> [Data records]
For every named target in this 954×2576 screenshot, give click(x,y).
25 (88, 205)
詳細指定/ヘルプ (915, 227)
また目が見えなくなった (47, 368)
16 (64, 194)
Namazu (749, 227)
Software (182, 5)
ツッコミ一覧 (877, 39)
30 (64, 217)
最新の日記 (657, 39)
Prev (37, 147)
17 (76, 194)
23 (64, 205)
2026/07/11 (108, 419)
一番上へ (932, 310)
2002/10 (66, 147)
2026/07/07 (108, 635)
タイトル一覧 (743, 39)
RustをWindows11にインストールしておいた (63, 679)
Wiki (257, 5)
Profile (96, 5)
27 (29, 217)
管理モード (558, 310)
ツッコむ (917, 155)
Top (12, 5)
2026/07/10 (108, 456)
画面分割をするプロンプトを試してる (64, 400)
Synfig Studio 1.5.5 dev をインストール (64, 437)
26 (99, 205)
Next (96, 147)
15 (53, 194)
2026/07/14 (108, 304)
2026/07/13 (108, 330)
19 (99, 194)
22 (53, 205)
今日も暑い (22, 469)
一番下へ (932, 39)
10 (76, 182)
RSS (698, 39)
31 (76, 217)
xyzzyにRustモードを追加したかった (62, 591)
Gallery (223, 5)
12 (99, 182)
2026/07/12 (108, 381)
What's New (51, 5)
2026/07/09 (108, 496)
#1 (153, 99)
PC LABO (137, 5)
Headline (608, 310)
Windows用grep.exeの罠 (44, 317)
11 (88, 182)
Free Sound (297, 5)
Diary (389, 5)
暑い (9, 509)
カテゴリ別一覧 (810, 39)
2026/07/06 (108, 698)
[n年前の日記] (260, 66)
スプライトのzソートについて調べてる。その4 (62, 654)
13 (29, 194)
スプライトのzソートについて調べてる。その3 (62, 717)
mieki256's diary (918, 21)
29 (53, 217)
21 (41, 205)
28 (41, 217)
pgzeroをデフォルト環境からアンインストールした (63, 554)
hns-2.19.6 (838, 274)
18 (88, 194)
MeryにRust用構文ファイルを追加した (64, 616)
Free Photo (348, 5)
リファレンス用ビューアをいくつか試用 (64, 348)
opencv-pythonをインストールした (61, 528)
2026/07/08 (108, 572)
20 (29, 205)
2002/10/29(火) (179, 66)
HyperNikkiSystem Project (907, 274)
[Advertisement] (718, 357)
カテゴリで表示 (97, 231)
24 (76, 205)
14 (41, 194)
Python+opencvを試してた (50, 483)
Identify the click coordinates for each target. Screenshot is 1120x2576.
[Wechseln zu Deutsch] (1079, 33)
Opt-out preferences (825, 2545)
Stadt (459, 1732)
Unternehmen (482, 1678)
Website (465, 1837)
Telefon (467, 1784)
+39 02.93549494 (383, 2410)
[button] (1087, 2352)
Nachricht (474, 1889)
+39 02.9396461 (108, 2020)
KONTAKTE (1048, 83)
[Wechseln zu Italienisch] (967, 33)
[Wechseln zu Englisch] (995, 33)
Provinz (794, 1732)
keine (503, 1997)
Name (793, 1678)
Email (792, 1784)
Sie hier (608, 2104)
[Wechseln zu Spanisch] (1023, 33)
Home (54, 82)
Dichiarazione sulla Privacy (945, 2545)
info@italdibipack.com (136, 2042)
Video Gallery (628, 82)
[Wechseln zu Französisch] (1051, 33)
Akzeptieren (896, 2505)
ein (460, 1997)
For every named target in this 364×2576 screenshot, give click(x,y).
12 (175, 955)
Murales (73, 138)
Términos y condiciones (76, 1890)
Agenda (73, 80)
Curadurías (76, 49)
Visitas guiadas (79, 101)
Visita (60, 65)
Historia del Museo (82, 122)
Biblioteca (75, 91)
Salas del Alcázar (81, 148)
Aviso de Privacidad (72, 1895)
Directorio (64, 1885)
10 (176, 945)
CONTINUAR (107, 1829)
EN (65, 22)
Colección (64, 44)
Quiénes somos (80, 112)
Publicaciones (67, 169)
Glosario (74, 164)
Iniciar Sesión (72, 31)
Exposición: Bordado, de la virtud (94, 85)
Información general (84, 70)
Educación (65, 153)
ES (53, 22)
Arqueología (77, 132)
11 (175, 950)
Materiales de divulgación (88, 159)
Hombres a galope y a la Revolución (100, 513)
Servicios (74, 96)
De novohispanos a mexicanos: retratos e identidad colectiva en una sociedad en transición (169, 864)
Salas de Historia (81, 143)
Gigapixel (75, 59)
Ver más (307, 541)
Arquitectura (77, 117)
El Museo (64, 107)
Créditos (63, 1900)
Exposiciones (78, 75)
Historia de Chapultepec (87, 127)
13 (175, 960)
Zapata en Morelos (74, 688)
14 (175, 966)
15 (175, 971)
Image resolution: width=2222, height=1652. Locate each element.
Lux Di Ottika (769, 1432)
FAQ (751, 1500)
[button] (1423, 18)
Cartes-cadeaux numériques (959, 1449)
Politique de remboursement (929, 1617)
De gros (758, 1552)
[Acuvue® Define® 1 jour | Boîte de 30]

> [Description of the task]
Where does the string "named" appear in the records above? Show every line that holds it.

> [Task output]
For every named target in this 954×2576 screenshot, give click(x,y).
For every named target in this 364×2576 screenshot, give click(x,y).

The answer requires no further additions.